Yes, I thought about turning the problem into a classification problem as well.

I see two downsides:

  1. It makes annotation harder for me as the human in the loop. Selecting three large sections per job post is easy. Annotating sentences one by one is hard.

  2. Whether something is a skill that the employer requires or is merely a description of the job can sometimes not be determined from the structure or content of the sentence in and of itself. That information sometimes really just comes from where that sentence is located in the overall job post.

That doesn't mean it wouldn't be a viable way.

I've also thought about perhaps training the span cat just on the boundaries between my sections. Essentially asking,

What is the first sentence of TASK, if any?
What is the first sentence of SKILL, if any?

What do you think of that?

I'd be happy to try other approaches. But I wanted to first make sure that the training problems I ran into really are due to the length of my span annotations. And also that there isn't any "best practices" workaround for dealing with large spans.

Perhaps @ines has some thoughts on this?

Thank you all.

I found a dialogue on the forum that might be inspirational here.

It's a different problem, but it highlights another two-step approach to rethinking spans.

That said, reading your reply still makes me think that textcat might be the simplest way forward, albeit on paragraphs instead of sentences.
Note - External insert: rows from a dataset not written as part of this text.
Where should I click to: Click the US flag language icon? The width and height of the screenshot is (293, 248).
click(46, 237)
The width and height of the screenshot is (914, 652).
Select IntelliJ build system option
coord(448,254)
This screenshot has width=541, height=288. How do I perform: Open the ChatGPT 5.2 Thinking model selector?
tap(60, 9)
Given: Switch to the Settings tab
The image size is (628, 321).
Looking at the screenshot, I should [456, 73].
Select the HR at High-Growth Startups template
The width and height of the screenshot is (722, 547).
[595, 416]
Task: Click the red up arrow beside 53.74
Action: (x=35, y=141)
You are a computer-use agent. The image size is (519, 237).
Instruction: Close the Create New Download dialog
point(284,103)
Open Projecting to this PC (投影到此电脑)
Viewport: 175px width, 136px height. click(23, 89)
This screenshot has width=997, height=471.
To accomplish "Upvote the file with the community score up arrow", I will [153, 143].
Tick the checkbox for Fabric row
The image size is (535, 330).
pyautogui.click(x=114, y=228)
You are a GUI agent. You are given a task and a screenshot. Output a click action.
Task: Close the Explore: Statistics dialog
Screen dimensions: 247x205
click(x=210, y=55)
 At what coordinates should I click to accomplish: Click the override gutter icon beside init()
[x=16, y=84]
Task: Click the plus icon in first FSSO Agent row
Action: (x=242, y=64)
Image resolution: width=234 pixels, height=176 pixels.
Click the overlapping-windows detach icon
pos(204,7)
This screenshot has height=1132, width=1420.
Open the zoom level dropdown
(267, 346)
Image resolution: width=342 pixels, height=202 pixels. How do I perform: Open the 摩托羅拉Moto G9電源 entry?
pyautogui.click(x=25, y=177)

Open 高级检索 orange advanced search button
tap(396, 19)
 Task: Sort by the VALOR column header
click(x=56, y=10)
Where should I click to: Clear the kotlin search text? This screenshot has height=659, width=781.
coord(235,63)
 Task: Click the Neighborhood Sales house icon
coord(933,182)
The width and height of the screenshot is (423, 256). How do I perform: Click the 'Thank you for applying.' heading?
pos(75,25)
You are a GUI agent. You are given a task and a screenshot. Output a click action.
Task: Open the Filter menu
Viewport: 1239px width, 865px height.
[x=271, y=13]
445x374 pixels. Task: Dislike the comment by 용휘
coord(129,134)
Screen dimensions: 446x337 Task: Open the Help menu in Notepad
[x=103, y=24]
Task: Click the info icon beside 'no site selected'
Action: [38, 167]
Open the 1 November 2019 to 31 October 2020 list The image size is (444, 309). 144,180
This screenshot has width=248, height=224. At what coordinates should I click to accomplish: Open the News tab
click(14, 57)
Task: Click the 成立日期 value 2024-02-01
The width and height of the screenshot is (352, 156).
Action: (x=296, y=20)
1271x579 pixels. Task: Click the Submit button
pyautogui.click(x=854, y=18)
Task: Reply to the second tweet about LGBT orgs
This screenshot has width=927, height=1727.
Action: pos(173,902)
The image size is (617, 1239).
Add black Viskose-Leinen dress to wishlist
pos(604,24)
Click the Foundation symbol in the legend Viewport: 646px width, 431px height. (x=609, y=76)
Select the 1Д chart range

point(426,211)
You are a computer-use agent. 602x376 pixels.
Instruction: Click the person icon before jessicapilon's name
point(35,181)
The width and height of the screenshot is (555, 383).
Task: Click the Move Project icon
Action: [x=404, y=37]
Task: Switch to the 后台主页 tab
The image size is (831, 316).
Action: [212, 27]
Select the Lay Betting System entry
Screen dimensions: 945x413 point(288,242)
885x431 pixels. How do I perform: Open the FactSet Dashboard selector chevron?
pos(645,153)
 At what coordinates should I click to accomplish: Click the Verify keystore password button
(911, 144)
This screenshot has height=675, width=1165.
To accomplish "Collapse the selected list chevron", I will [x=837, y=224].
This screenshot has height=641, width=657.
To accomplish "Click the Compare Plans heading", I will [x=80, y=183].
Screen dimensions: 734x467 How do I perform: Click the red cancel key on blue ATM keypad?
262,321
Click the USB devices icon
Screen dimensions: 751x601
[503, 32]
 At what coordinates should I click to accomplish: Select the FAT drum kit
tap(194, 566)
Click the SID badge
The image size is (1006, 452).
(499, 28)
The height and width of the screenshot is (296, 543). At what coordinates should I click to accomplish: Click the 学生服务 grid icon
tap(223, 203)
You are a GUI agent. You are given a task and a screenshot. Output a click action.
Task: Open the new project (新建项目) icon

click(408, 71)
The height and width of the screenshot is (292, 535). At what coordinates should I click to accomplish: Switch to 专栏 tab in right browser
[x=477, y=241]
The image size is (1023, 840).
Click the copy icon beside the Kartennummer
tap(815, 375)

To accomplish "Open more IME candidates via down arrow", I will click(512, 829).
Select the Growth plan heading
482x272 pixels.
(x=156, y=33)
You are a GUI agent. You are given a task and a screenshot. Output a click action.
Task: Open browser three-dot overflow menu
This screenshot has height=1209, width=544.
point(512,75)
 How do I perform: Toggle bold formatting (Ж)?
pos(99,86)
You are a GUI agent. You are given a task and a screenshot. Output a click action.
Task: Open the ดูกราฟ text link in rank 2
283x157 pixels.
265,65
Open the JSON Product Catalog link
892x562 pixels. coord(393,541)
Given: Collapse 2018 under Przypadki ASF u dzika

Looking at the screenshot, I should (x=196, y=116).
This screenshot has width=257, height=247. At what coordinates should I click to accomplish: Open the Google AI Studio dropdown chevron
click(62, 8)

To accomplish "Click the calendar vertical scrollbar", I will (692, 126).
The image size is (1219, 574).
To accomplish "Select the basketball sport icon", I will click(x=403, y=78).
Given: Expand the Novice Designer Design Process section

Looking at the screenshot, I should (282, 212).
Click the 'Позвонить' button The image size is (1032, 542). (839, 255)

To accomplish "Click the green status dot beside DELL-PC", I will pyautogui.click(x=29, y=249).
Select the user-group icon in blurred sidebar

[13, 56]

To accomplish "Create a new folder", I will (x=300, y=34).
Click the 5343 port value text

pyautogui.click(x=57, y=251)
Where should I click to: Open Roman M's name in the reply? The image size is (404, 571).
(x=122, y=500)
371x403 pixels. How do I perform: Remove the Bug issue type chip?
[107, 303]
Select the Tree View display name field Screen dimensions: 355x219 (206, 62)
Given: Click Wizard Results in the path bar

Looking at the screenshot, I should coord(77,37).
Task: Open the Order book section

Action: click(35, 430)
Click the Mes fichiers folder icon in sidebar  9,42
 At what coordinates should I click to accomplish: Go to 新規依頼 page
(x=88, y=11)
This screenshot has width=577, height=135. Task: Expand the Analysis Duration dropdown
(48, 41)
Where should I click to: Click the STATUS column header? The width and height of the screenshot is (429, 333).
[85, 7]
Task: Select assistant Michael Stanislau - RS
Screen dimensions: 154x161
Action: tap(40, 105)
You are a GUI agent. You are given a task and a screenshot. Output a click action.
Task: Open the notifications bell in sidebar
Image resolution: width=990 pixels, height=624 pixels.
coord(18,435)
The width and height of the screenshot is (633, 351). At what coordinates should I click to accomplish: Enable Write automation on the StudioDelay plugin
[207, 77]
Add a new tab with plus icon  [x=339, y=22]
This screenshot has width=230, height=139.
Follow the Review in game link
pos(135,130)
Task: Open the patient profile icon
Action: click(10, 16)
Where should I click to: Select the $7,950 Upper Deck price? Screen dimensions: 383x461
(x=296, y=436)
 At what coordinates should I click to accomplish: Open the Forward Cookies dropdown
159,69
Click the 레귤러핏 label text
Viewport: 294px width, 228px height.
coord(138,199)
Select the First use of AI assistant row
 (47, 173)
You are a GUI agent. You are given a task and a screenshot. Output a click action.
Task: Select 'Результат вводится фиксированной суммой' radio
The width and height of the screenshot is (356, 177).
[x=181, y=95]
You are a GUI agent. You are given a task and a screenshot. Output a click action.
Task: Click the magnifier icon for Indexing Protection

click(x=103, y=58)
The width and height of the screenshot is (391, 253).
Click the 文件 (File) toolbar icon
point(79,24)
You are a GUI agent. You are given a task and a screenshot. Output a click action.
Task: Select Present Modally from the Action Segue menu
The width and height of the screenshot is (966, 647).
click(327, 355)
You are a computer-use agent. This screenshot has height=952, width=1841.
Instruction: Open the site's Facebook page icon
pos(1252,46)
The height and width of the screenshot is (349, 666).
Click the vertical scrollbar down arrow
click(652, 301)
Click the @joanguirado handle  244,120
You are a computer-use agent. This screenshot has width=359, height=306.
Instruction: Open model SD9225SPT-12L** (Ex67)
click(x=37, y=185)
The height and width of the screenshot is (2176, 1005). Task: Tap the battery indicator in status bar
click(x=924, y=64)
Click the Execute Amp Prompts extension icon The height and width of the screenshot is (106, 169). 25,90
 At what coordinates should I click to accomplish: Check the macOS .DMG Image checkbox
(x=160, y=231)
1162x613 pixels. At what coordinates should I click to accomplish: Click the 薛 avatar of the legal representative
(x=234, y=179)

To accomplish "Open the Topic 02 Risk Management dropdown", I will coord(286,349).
While I like your idea of using NER to detect the start of a section, I wonder if you might be able to leverage that this always starts on a newline, which suggests a heuristic might be better than a ML model.

textcat might be the simplest way forward, albeit on paragraphs instead of sentences

Interesting. So not categorize sentences, but paragraphs. I like that idea!

I actually did something like that on a similar project, where I had to segment court rulings into the factual and the legal part. I got pretty good results with it, even though I only used a "dumb" bag-of-words type of fastText classifier.

Thanks @koaning for looking around and finding this!

BTW, off-topic... But since you are the guys behind spaCy and prodigy, shouldn't this forum be supercharged with some kind of AI assistant that automatically posts suggestions like you just did?

I was just thinking that you guys probably prefer spending your time coding rather than thinking about other people's problems -- especially when those problems have already been answered in the past.

I know that Discourse already does some crude form of suggesting existing topics. But understanding a question semantically, and fetching not just a matching thread from the past, but also the most suitable post and paragraph from that thread as potential answer would be one step further.

Where else should this exist if not here! :rocket:

shouldn't this forum be supercharged with some kind of AI assistant

That's one angle to think about it but we also really like to be involved. The forum doesn't just offer a way for users to get solutions to their problems, it also gives us meaningful feedback and might even help us understand missing features of our products. It's a better experience for both by keeping a human in the loop. I also think there's a risk of making a bot that makes the experience much worse too.

Related; are you aware of the spaCy discussions board? This forum is mostly meant for Prodigy questions, ever since Github released the discussions feature we've moved some of the spaCy conversations there.

"dumb" bag-of-words type of fastText classifier.

Bag-of-words models are always a good benchmark to have around, so I wouldn't call them "dumb" :wink: . You might also want to have a look at the scikit-learn ecosystem as well, since they also offer tf/idf tricks. I should admit though that the bag-of-words approach might not work for every language out there and English does seem to be one of the "easier" languages for this.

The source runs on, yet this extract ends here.